LISTE DES TÂCHES >>
1) Dans le passage fourni, combien de canons le duc de Richelieu propose-t-il de faire avancer contre le front de la colonne ?
2) Citez toutes les batailles anciennes nommées dans la première note du passage fourni.

PASSAGE FOURNI >>
Un conseil assez tumultueux se tenait auprès du roi : on le pressait, de la part du général et au nom de la France, de ne pas s’exposer davantage.

Le duc de Richelieu, lieutenant général, et qui servait en qualité d’aide de camp du roi, arriva en ce moment. Il venait de reconnaître la colonne près de Fontenoy. Ayant ainsi couru de tous côtés sans être blessé, il se présente hors d’haleine, l’épée à la main, et couvert de poussière. « Quelle nouvelle apportez-vous ? lui dit le maréchal de Noailles ; quel est votre avis ? — Ma nouvelle, dit le duc de Richelieu, est que la bataille est gagnée si on le veut[2] ; et mon avis est qu’on fasse avancer dans l’instant quatre canons contre le front de la colonne ; pendant que cette artillerie l’ébranlera, la maison du roi et les autres troupes l’entoureront ; il faut tomber sur elle comme des fourrageurs. » Le roi se rendit le premier à cette idée.

Vingt personnes se détachent. Le duc de Péquigny, appelé depuis le duc de Chaulnes[3], va faire pointer ces quatre pièces ; on les place vis-à-vis la colonne anglaise. Le duc de Richelieu court à bride abattue au nom du roi faire marcher sa maison ; il annonce cette nouvelle à M. de Montesson, qui la commandait. Le prince de Soubise rassemble ses gendarmes, le duc de Chaulnes ses chevau-légers, tout se forme et marche ; quatre escadrons de

  1. Les citoyens des villes, qui dans leur heureuse oisiveté lisent dans les anciennes histoires les batailles d’Arbelles, de Zama, de Cannes, de Pharsale, peuvent à peine comprendre les combats de nos jours. On s’approchait alors. Les flèches n’étaient que le prélude : c’était à qui pénétrerait dans les rangs opposés ; la force du corps, l’adresse, la promptitude, faisaient tout : on se mêlait. Une bataille était une multitude de combats particuliers ; il y avait moins de bruit et plus de carnage. La manière de combattre d’aujourd’hui est aussi différente que celle de fortifier et d’attaquer les villes. (Note de Voltaire.)
  2. Voyez, dans la Correspondance, la lettre à Richelieu, du 15 octobre 1776. Voltaire revient encore sur les quatre canons dans la Tactique, satire (1773) ; voyez tome X.
  3. Michel-Ferdinand d’Albert-d’Ailly, né en 1714, mort en 1748.

DONNÉES ENREGISTRÉES >>
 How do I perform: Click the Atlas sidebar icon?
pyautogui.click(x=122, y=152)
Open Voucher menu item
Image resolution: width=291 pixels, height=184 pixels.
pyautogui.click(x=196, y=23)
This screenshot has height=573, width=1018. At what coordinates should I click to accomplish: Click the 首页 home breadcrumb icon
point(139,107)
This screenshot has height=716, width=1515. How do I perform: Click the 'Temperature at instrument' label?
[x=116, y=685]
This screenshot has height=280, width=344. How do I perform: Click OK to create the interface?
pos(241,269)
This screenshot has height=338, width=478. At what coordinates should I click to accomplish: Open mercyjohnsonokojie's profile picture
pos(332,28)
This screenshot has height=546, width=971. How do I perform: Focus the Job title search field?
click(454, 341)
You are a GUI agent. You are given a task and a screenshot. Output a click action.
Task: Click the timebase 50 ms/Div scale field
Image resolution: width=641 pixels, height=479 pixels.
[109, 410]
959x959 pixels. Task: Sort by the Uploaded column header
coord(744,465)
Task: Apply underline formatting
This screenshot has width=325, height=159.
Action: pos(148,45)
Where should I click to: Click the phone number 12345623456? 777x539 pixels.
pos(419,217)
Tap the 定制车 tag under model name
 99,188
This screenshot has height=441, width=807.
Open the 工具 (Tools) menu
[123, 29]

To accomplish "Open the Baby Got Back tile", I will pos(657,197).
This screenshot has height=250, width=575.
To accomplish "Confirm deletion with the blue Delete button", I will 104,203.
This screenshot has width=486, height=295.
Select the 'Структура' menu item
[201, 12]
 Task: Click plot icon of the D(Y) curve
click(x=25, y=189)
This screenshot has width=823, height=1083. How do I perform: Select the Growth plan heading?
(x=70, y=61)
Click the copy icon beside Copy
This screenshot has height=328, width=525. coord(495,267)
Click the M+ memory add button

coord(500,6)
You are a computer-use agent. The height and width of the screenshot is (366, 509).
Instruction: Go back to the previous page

RÉPONSES PAR TÂCHE >>
1) Quatre canons.

2) Arbelles, Zama, Cannes, Pharsale